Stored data
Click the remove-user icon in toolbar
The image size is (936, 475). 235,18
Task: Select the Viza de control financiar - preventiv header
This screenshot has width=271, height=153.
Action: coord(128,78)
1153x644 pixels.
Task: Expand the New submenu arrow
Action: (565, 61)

# Exercise description:
Copy out each record exactly as given, omitting none.

# Response to this task:
Click the remove-user icon in toolbar
The image size is (936, 475). 235,18
Task: Select the Viza de control financiar - preventiv header
This screenshot has width=271, height=153.
Action: coord(128,78)
1153x644 pixels.
Task: Expand the New submenu arrow
Action: (565, 61)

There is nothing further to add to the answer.